The core of the discussion is about relaxing two regulations binding holding companies: lowering the mandatory ownership ratio of grandchild companies from 100% to 50% and allowing the establishment of general partners (GPs) to manage financial funds under holding companies. Currently, industrial capitals, including large corporations, are restricted from owning financial companies or setting up funds to attract trillion-won investments from external giants like pension funds. For example, holding company subsidiaries like SK Hynix can’t secure external investments for constructing semiconductor plants.

A financial investment industry official noted, “Due to the separation of industry and finance, domestic companies must rely solely on traditional funding methods like corporate bond issuance, equity financing, or internal reserves for AI investments.” They added that “securing equity investment, which incurs no interest costs, is hindered by industry-finance separation, while bond issuance or loans require bearing significant interest costs and are recorded as liabilities on financial statements, making them unsuitable for massive new industry investments.” Given the global reality where the AI race is emerging as a key national survival strategy beyond individual corporate profits, some suggest that exceptions should be made to allow funds to flow into advanced industries by temporarily relaxing regulations for AI.

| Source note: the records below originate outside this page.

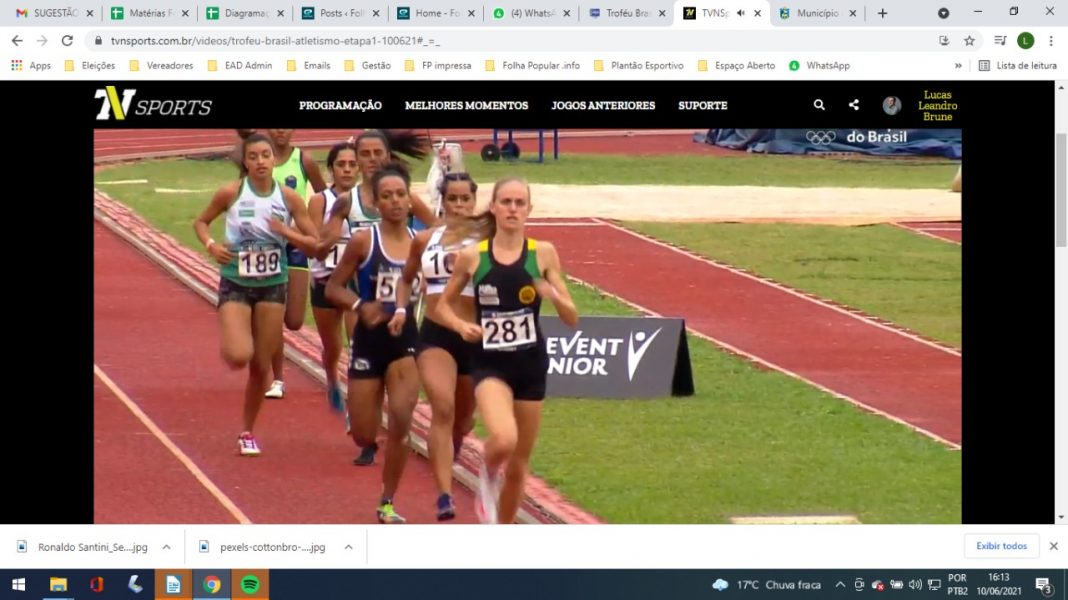This screenshot has height=600, width=1068.
Task: Expand options for pexels-cottonbro download
Action: coord(347,547)
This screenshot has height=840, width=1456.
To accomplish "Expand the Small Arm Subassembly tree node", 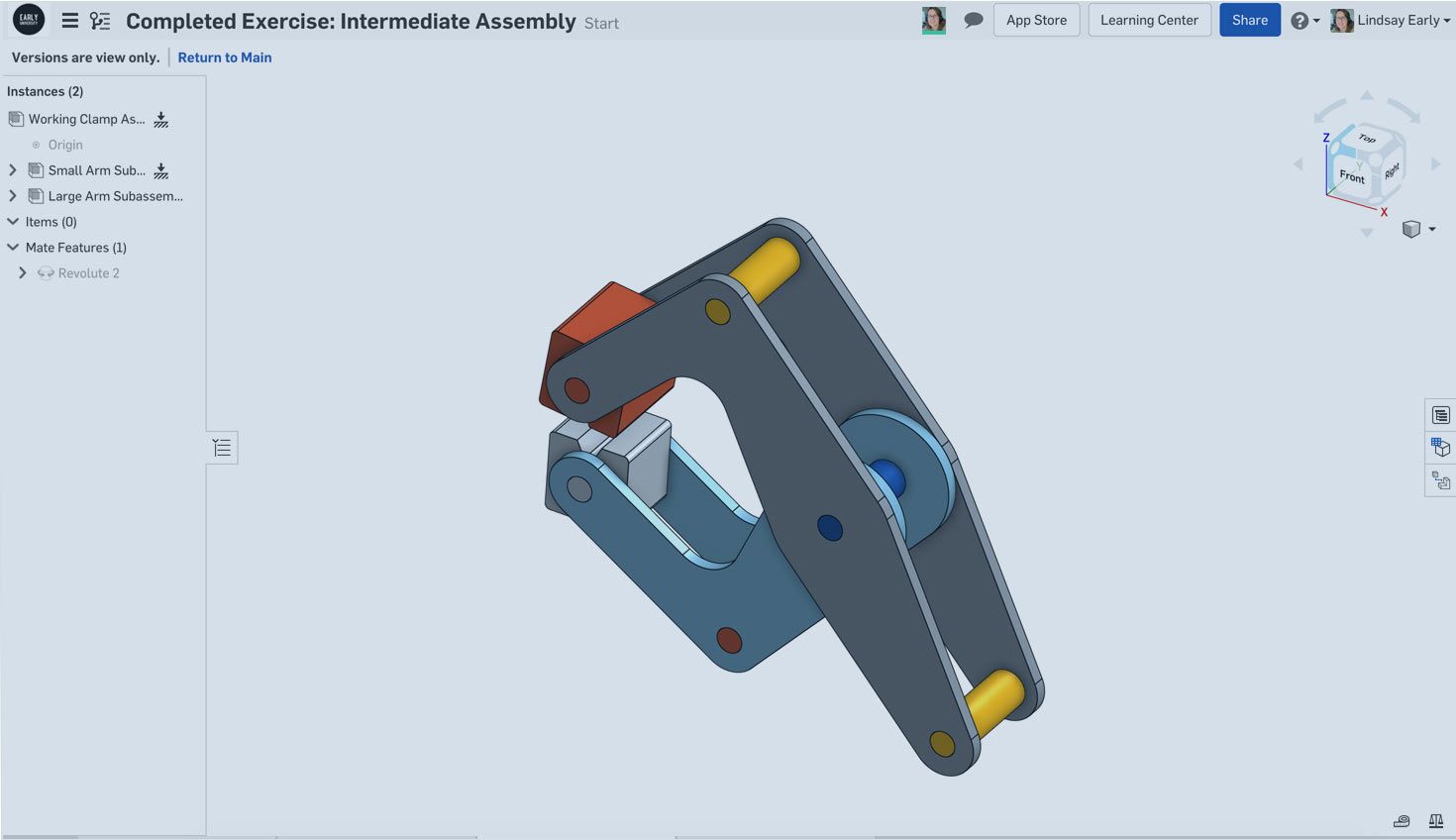I will click(x=13, y=170).
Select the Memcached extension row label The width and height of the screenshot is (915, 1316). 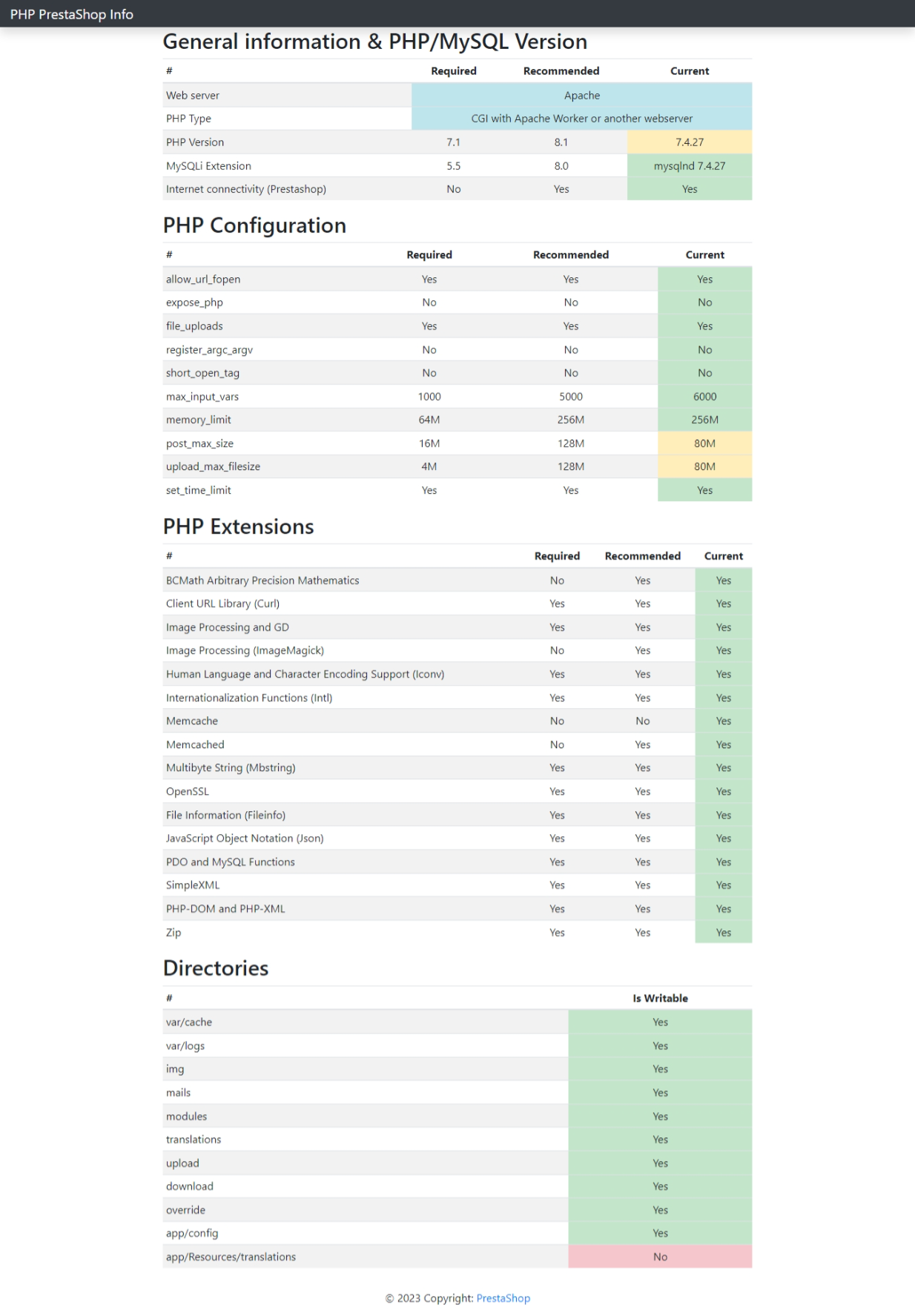[x=195, y=744]
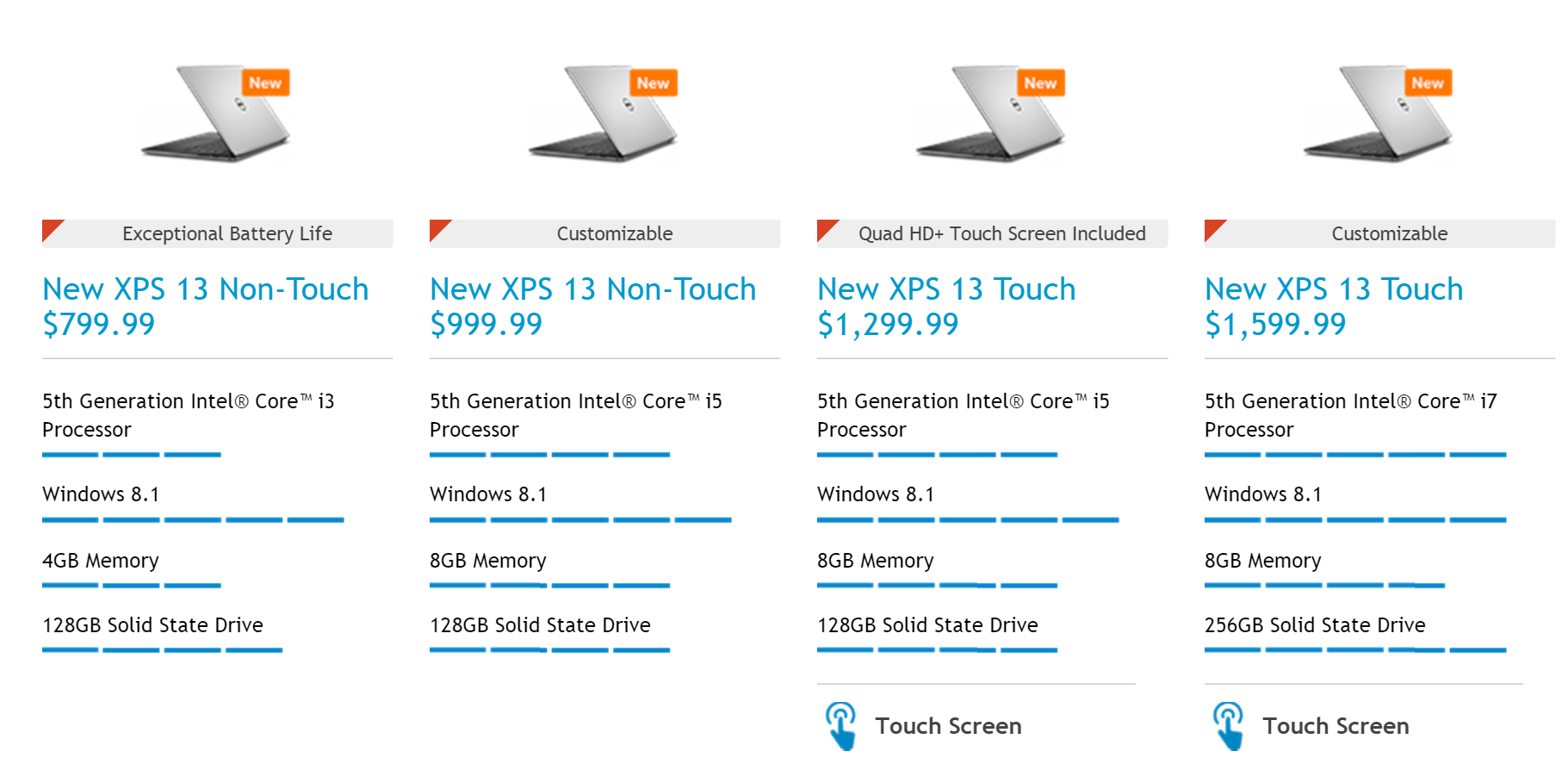Click the 256GB Solid State Drive text
Screen dimensions: 1568x770
[1315, 625]
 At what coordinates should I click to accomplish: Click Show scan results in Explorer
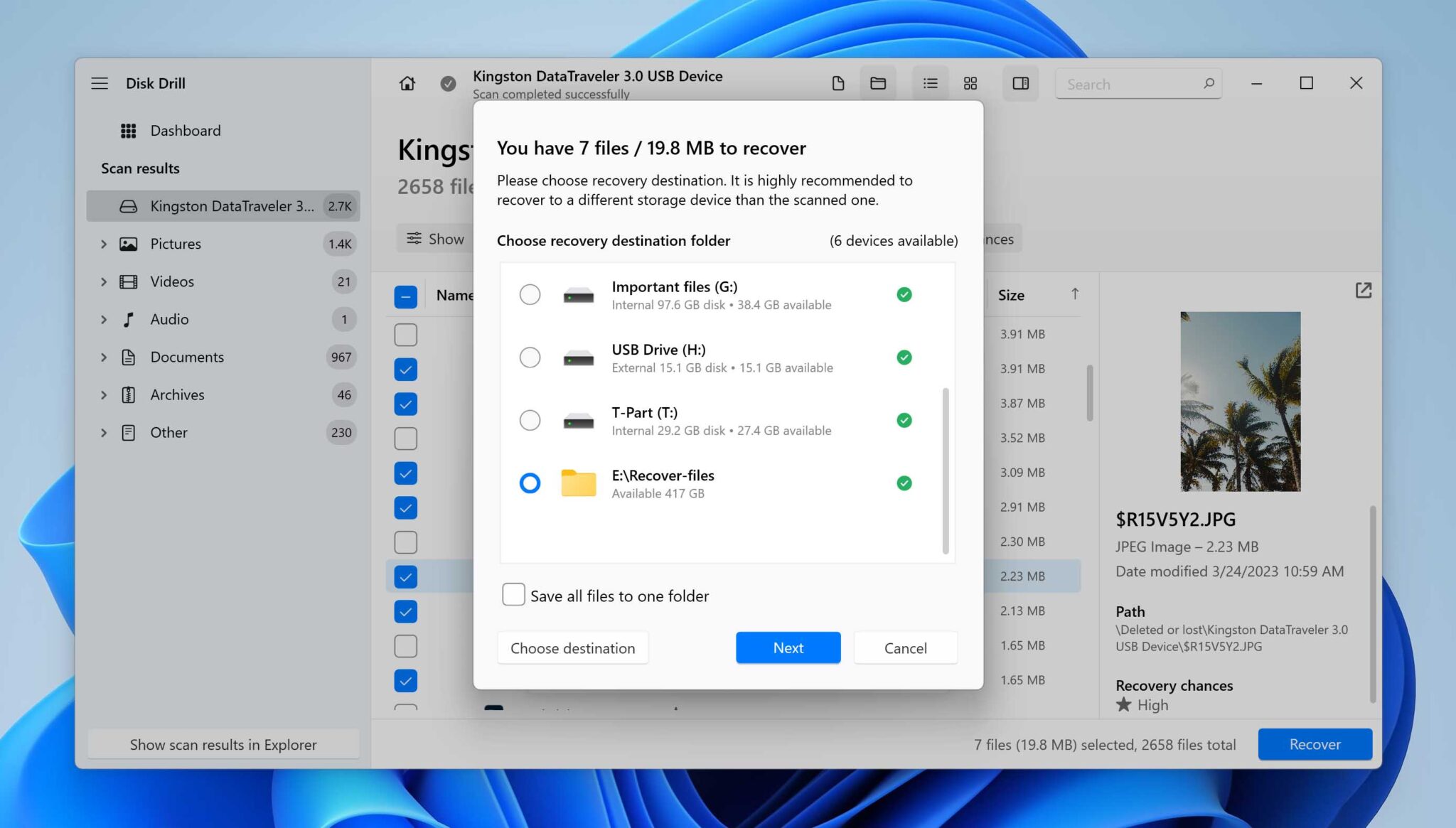223,744
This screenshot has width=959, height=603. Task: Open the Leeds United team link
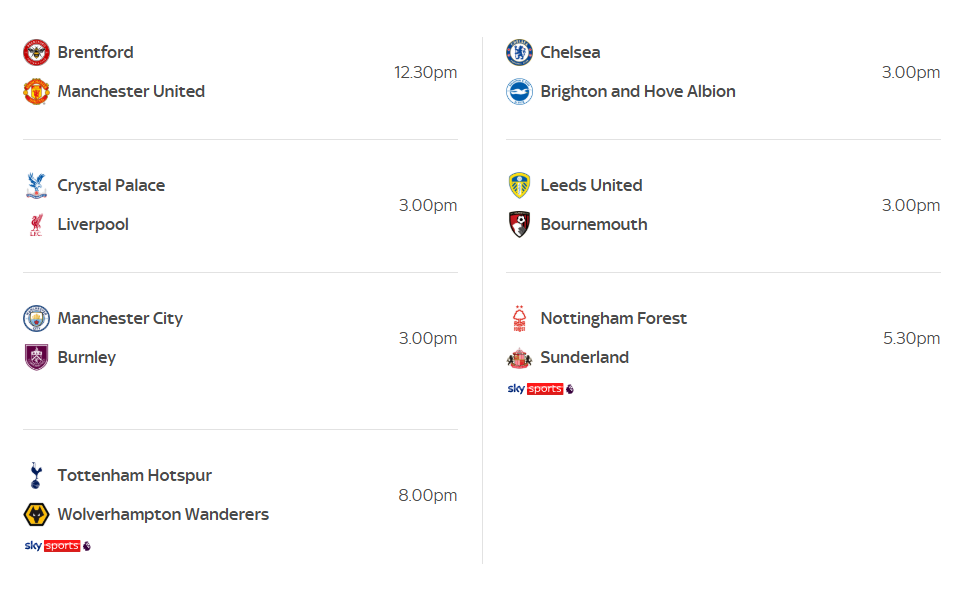point(591,185)
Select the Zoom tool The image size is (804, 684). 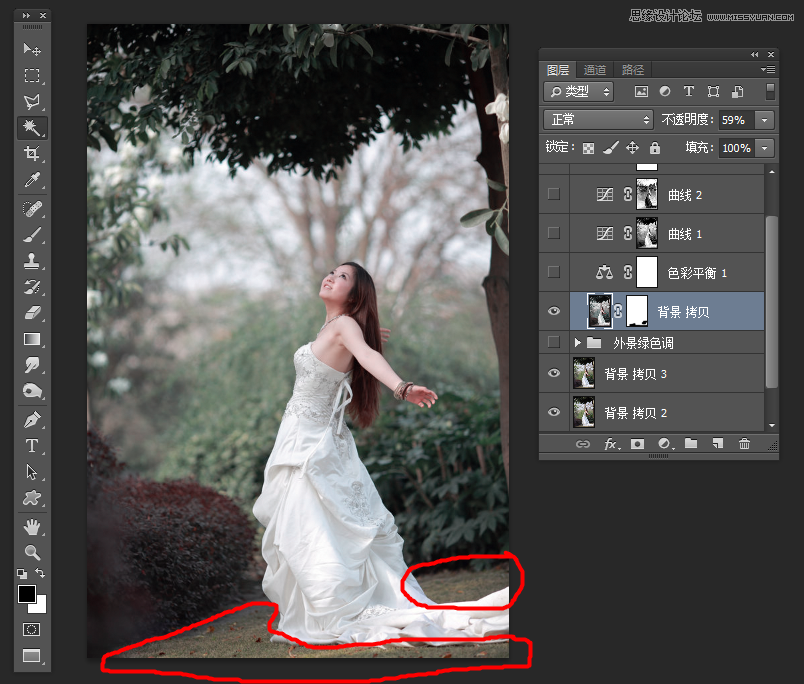(31, 553)
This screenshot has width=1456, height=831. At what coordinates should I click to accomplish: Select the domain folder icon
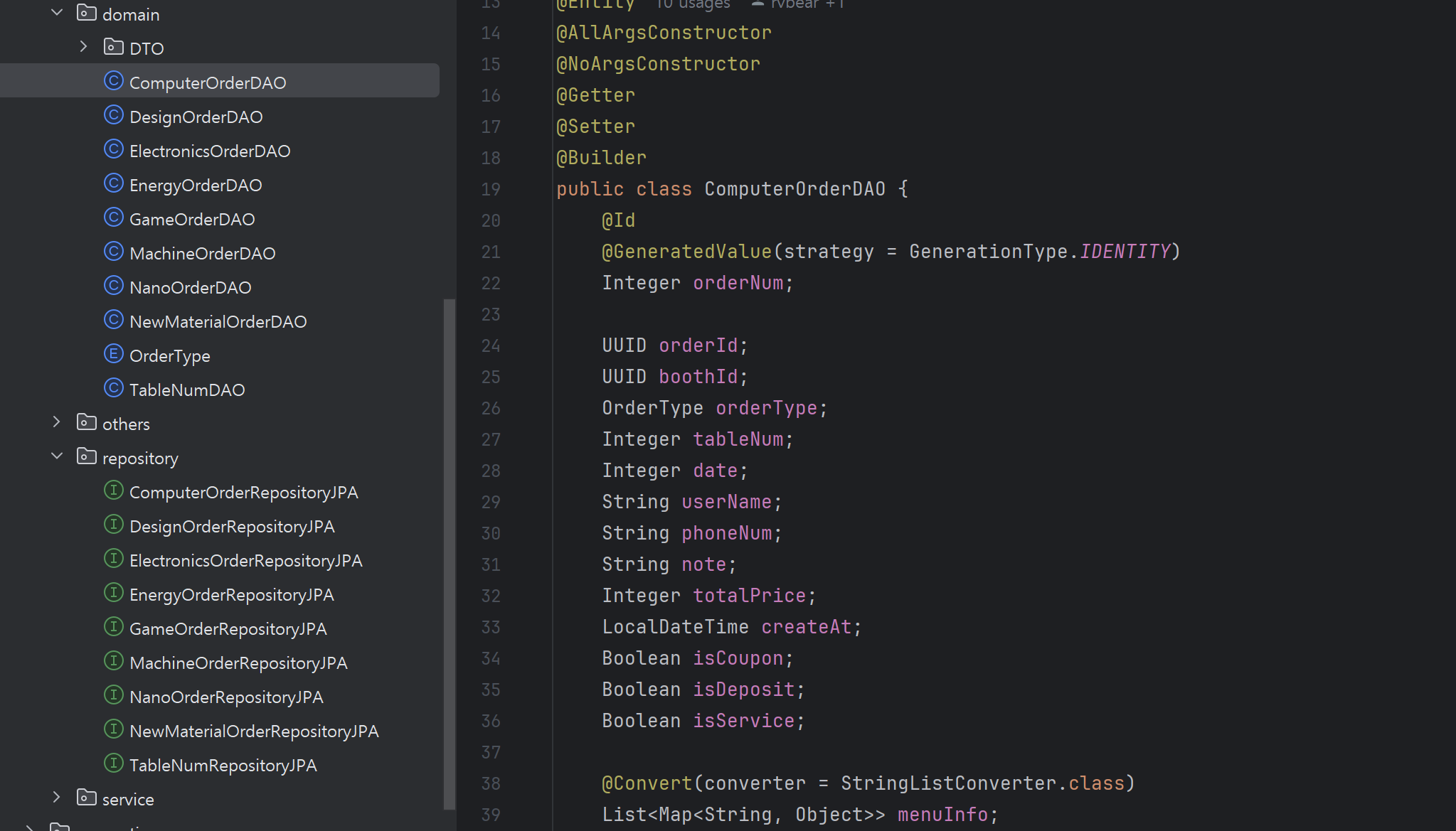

As the separation of industry and finance is linked to multiple laws, including the Fair Trade Act, the Banking Act, the Financial Holding Company Act, and the Financial Industry Structure Improvement Act, there are also proposals to address this through a “special law.” There is a precedent for exceptional permission. Under the Moon Jae-in administration, a special law on the establishment and operation of internet-only banks allowed industrial capital to acquire up to 34% of the voting shares of internet banks.

Discussion Stuck Due to Differences Among Departments?, Economic department heads have suggested the possibility of exceptional permissions for strategic industries like AI. Deputy Prime Minister and Minister of Economy and Finance Koo Yun-cheol stated on the 19th that they would review the matter “within the scope of not undermining the fundamental spirit of industry-finance separation,” hinting at the possibility, and Minister of Trade, Industry and Energy Kim Jeong-gwan emphasized the importance of “putting all efforts into creating competitiveness” in fields such as semiconductors. Given the broad consensus for deregulation to expand AI investment inside and outside the government, there are predictions that the Fair Trade Commission might find it difficult to maintain its opposing stance. Concerns about moral hazard, such as private vaulting, can be overcome through supervision and regulation. Kim Jong-sik, an honorary professor of economics at Yonsei University, suggested, “There is a need to activate discussions on deregulation plans that do not heavily disrupt the current legal framework rather than radical regulatory relaxation of industry-finance separation.”